**Text excerpt**
A short story on multi-task learning and meta-learning

Srilalitha Veerubhotla
5 min readNov 1, 2020

Multi-Tasking Learning is one of the supervised learning techniques that involve fitting a model on one dataset that addresses multiple related problems. This provides an opportunity to tackle many of the challenges simultaneously including data and computation bottlenecks. Our discussion is structured according to a partition of the existing deep MTL techniques into three groups: architectures, optimization methods, and task relationship learning

Architectures:

  1. Partitioning the network into task-specific and shared components in a way that allows for generalization through sharing and information flow between tasks, while minimizing negative transfer.
  2. Shared Trunk: The network contains multiple shared trunks, and each task-specific output head receives as input a linear combination of the outputs of each shared trunk. The weights of the linear combination are computed by a separate gating function, which performs a linear transformation on the network input to compute the linear combination weights. The gating function can either be shared between all tasks so that each task-specific output head receives the same input, or task-specific so that each output head receives a different mixture of the shared trunk outputs
  3. Cross-Talk: A Cross-Stitch network is composed of individual networks for each task, but the input to each layer is a linear combination of the outputs of the previous layer from every task network. The weights of each linear combination are learned and task-specific so that each layer can choose which tasks to leverage information from.
  4. Prediction Distillation: In an MTL setup for jointly learning depth prediction and semantic segmentation, discontinuities in the depth map imply likely discontinuities in semantic segmentation labels, and vice versa.
  5. Task Routing: Despite their success, shared trunk and cross-talk architectures are somewhat rigid in their parameter sharing scheme. A fine-grained parameter sharing between tasks that occurs at the feature level instead of the layer level. The novel component of this architecture is the Task Routing Layer which applies a task-specific binary mask to the output of a convolutional layer to which it is applied, zeroing out a subset of the computed features and effectively assigning a subnetwork to each task which overlaps with that of other tasks.

Optimization for Multitask learning

  1. Loss Weighting: A very common approach to ease multi-task optimization is to balance the individual loss functions for different tasks. When a model is to be trained on more than one task, the various task-specific loss functions must be combined into a single aggregated loss function which the model is trained to minimize.
  2. Regularization: Regularization has long played an important role in multi-task learning, mostly in the form of soft parameter sharing.
  3. Task Scheduling: Task scheduling is the process of choosing which task or tasks to train on at each training step.
  4. Gradient Modulation
  5. knowledge distillation: instill a single multi-task “student” network with the knowledge of many individual single-task “teacher” networks.
  6. Multi-Objective Optimization.

Meta-Learning in other terms Learning to learn, an automatic learning where there is no intervention need in the tasks like tweaking the model, choosing params. Meta-learning provides an alternative paradigm where a machine learning model gains experience over multiple learning episodes — often covering a distribution of related tasks — and uses this experience to improve its future learning performance.

**Information shown**

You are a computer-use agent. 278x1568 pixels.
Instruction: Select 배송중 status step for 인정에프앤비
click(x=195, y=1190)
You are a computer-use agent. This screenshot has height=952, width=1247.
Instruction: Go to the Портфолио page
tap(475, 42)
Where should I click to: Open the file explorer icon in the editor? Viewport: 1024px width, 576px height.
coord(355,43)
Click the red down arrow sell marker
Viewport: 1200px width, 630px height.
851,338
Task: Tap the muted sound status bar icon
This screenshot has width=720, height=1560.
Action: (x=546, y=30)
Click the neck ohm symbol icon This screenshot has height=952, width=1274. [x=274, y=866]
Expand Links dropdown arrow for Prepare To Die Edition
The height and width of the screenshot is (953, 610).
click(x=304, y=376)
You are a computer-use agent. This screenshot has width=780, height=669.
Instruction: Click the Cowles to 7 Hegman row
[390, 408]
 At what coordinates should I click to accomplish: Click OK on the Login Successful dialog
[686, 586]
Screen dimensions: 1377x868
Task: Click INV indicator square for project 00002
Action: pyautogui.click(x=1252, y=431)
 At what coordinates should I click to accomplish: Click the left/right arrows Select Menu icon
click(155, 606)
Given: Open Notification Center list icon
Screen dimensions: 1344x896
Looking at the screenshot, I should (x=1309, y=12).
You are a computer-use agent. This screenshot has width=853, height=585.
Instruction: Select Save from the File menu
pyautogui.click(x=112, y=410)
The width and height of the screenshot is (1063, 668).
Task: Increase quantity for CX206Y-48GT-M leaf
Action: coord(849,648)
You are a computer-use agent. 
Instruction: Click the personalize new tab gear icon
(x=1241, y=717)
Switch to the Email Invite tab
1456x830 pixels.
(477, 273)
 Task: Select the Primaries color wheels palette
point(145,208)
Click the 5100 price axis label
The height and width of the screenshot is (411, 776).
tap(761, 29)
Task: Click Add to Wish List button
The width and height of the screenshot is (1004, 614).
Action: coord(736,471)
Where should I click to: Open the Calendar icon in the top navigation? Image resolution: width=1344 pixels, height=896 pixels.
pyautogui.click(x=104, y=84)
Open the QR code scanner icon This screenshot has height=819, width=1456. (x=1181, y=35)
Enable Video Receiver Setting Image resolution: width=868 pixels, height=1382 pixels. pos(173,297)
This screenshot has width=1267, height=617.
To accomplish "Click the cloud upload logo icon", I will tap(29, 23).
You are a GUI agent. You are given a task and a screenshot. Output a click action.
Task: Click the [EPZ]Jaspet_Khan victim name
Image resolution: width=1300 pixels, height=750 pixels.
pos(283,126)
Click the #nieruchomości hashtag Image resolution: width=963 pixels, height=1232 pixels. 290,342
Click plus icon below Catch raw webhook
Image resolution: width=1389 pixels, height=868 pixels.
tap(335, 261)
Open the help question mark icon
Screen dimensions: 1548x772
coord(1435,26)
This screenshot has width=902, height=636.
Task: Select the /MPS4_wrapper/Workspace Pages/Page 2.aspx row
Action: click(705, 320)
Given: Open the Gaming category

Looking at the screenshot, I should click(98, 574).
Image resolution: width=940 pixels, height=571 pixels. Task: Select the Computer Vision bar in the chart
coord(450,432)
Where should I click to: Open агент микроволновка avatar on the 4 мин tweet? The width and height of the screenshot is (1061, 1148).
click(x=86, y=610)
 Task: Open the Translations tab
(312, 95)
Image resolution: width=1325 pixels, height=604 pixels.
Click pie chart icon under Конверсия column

**Task instructions**
(1) Reproduce verbatim the passage of the multi-task learning article between "Meta-Learning in other" and "future learning performance.", inclusive.
(2) Add 32 to every coordinate in the answers of the entries between the lines holding "Open the QR" and "tap(335, 261)", inclusive, and write out only those lines again, keeping the requests in them.

**Solved tasks**
(1)
Meta-Learning in other terms Learning to learn, an automatic learning where there is no intervention need in the tasks like tweaking the model, choosing params. Meta-learning provides an alternative paradigm where a machine learning model gains experience over multiple learning episodes — often covering a distribution of related tasks — and uses this experience to improve its future learning performance.

(2)
Open the QR code scanner icon This screenshot has height=819, width=1456. (x=1213, y=67)
Enable Video Receiver Setting Image resolution: width=868 pixels, height=1382 pixels. pos(205,329)
This screenshot has width=1267, height=617.
To accomplish "Click the cloud upload logo icon", I will tap(61, 55).
You are a GUI agent. You are given a task and a screenshot. Output a click action.
Task: Click the [EPZ]Jaspet_Khan victim name
Image resolution: width=1300 pixels, height=750 pixels.
pos(315,158)
Click the #nieruchomości hashtag Image resolution: width=963 pixels, height=1232 pixels. 322,374
Click plus icon below Catch raw webhook
Image resolution: width=1389 pixels, height=868 pixels.
tap(367, 293)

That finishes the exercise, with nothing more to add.